OSHA requirements are set by statute, standards and regulations. Our interpretation letters explain these requirements and how they apply to particular circumstances, but they cannot create additional employer obligations. This letter constitutes OSHA's interpretation of the requirements discussed. Note that our enforcement guidance may be affected by changes to OSHA rules. Also, from time to time we update our guidance in response to new information. To keep apprised of such developments, you can consult OSHA's website at https://www.osha.gov.

August 27, 1992

Dr. Douglas Brugge
Massachusetts Coalition for
Occupational Safety and Health
555 Amory Street
Jamaica Plain, Massachusetts 02130

Dear Dr. Brugge:

This is in response to your inquiry of July 9, concerning the Occupational Safety and Health Administration's (OSHA) Hazardous Waste Operations and Emergency Response final rule (HAZWOPER), 29 CFR 1910.120.

Thank you for enclosing the brochure on HAZMAT courses and for expressing concern about compliance with the training requirements in 29 CFR 1910.120.

As you know, 24 hours of training for HAZMAT technicians is a minimum. 29 CFR 1910.120(q)(6) requires hazardous materials technicians to receive 24 hours of first responder operations level training and have competency in the areas listed.
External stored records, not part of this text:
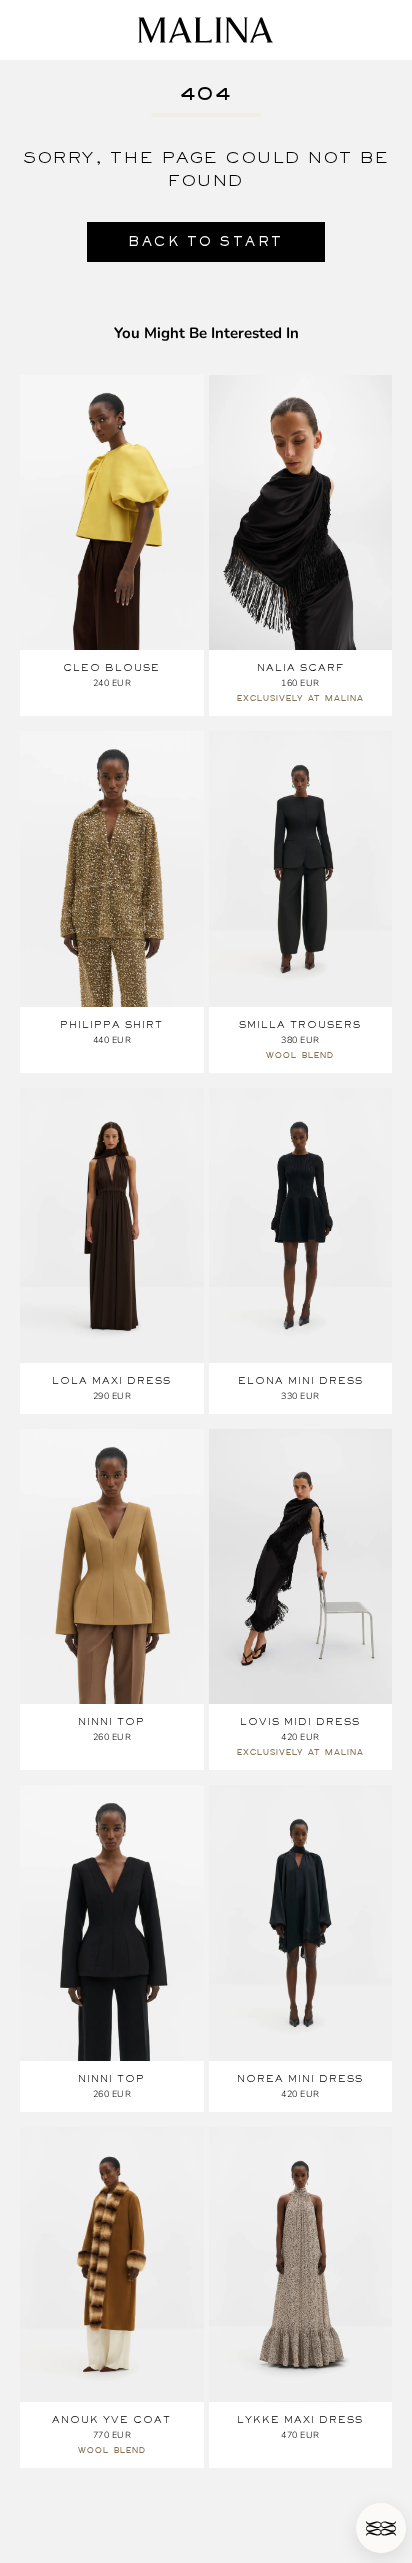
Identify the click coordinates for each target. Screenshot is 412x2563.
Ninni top (111, 1721)
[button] (381, 2528)
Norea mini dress (300, 2078)
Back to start (206, 241)
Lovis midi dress (300, 1721)
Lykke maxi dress (300, 2419)
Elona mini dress (300, 1380)
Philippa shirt (111, 1024)
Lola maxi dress (111, 1380)
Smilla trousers (300, 1024)
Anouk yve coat (111, 2419)
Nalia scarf (300, 667)
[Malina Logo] (205, 30)
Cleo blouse (111, 667)
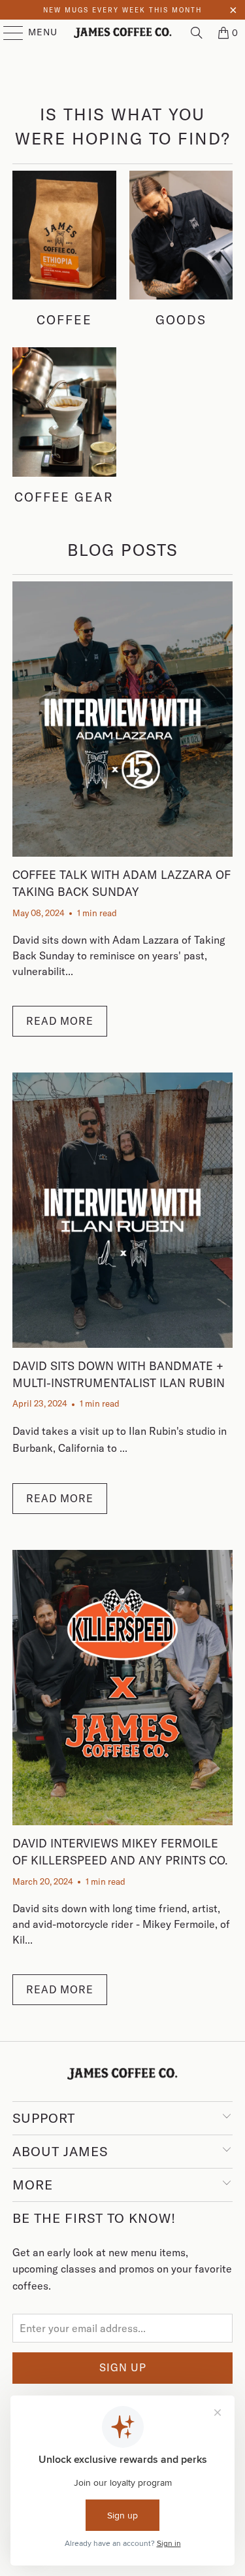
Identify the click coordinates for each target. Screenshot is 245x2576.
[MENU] (7, 33)
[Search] (196, 33)
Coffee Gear (64, 425)
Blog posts (122, 550)
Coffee (64, 249)
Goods (181, 249)
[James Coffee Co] (122, 33)
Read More (59, 1020)
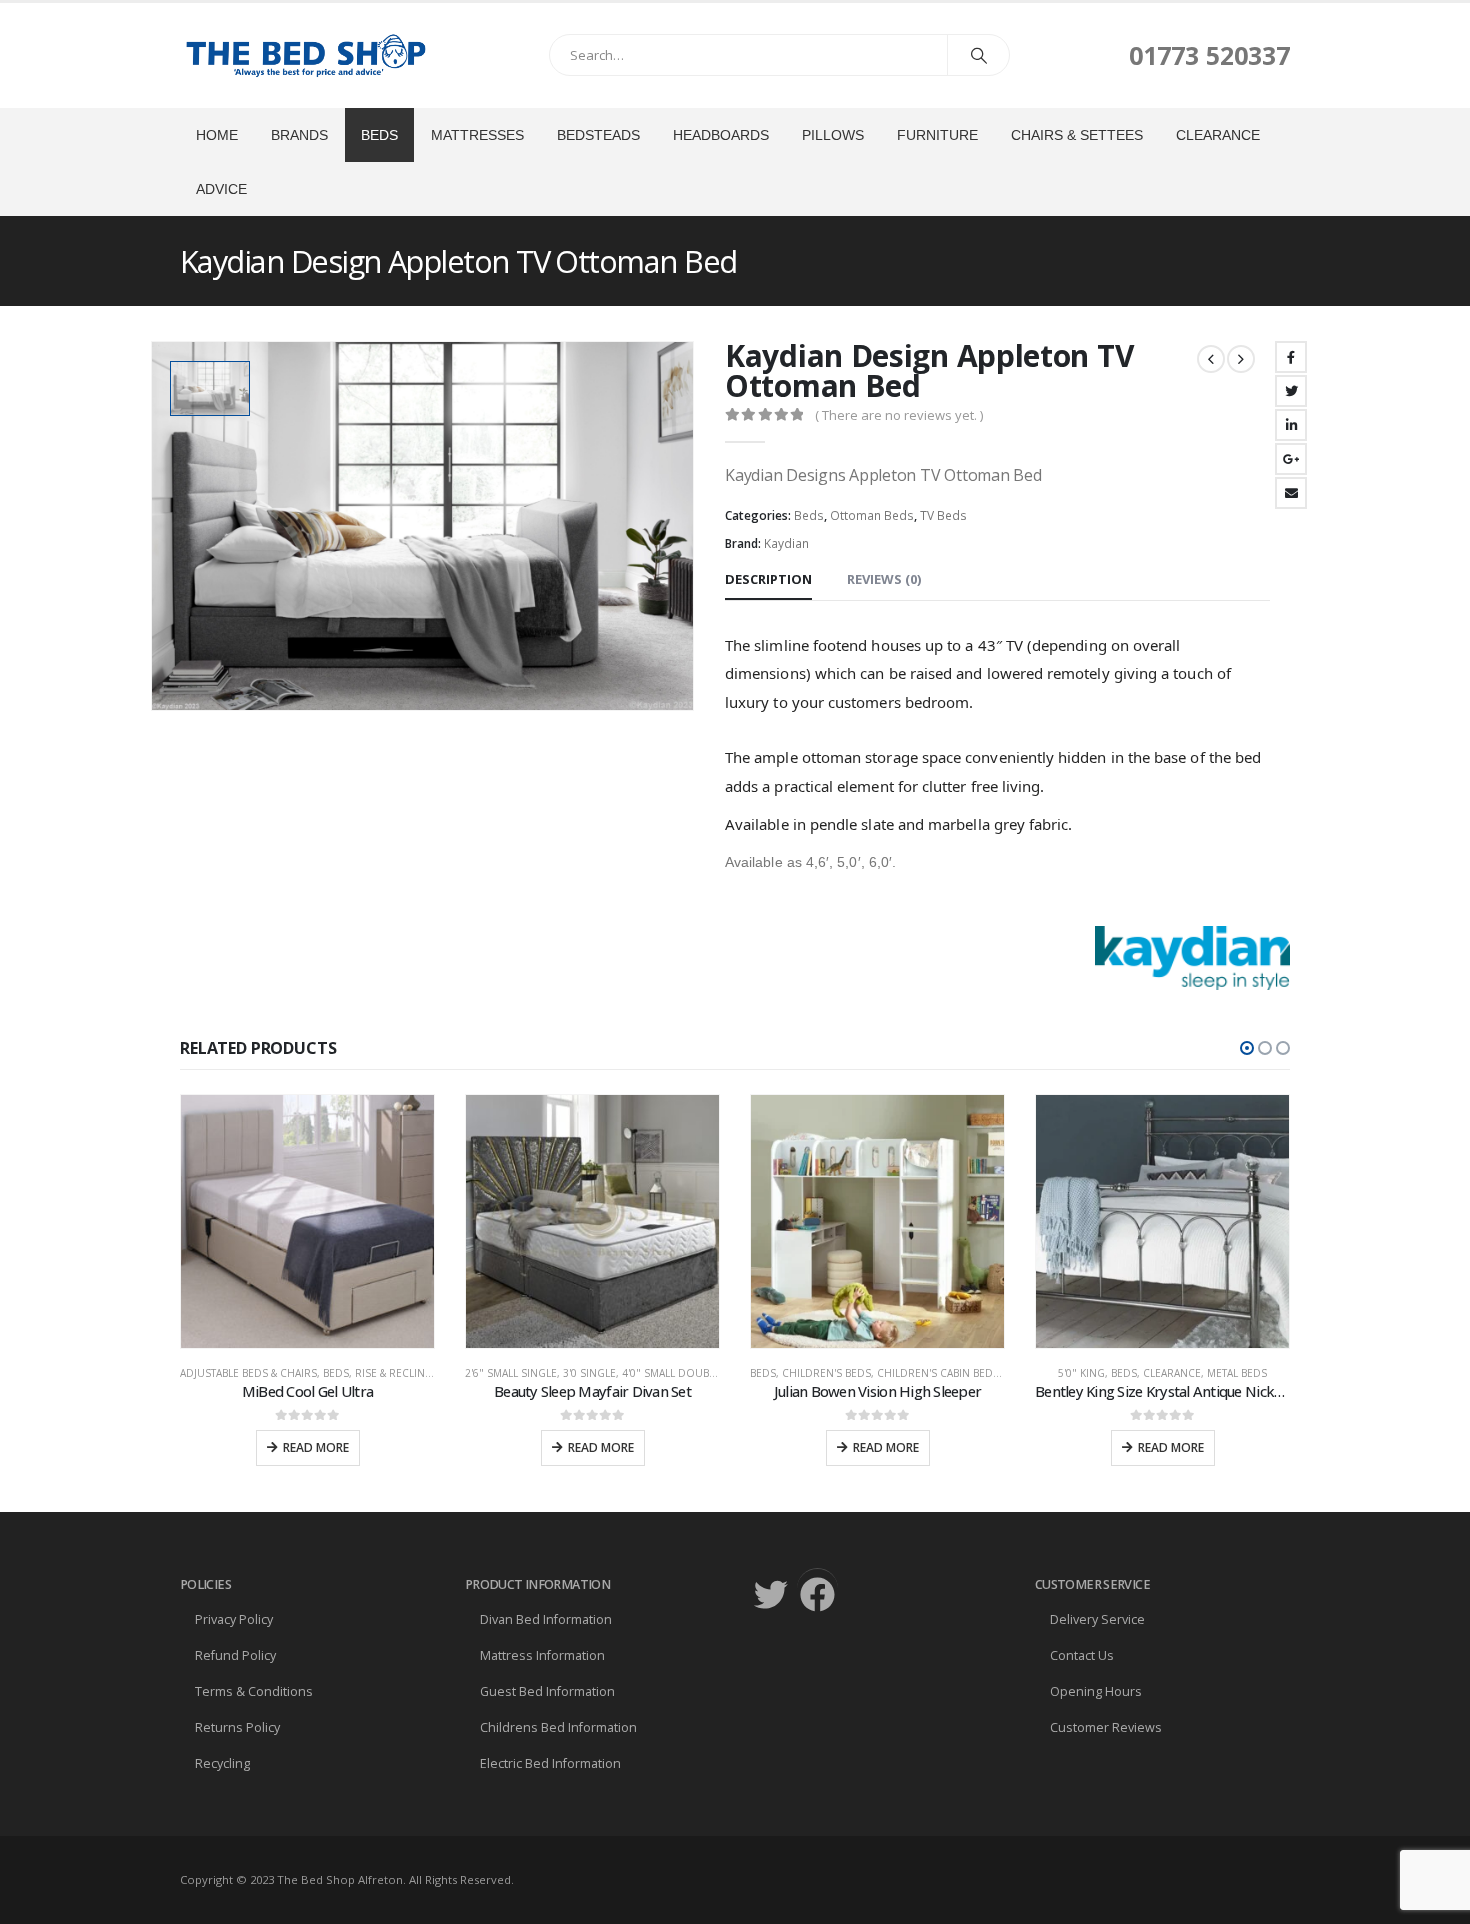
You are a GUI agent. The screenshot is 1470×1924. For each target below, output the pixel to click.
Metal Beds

Therefore, depending on an employee's competencies, more than 24 hours will more than likely be required.

Employers are responsible for ensuring employees are provided with training to perform their job duties safely. OSHA compliance officers will inspect facilities' Emergency Response Plans and interview employees on the training they have received. Employers who have not provided training or have not ensured that employees have mastered the competencies listed in the HAZWOPER training requirements may be cited by OSHA. In fact, statistics on OSHA citations for HAZWOPER indicate that employers are most often penalized for their deficiencies in Emergency Response Plans and training.

The proposed rule, "Training Accreditation for Hazardous Waste Operations," intends to require accreditation by OSHA for some or all of the training programs required by HAZWOPER. Currently, the proposed rule does not include training programs required in 29 CFR 1910.120(q); however, OSHA is reviewing comments that have been entered into the docket on this issue. (Please find a copy of the proposed rule enclosed.)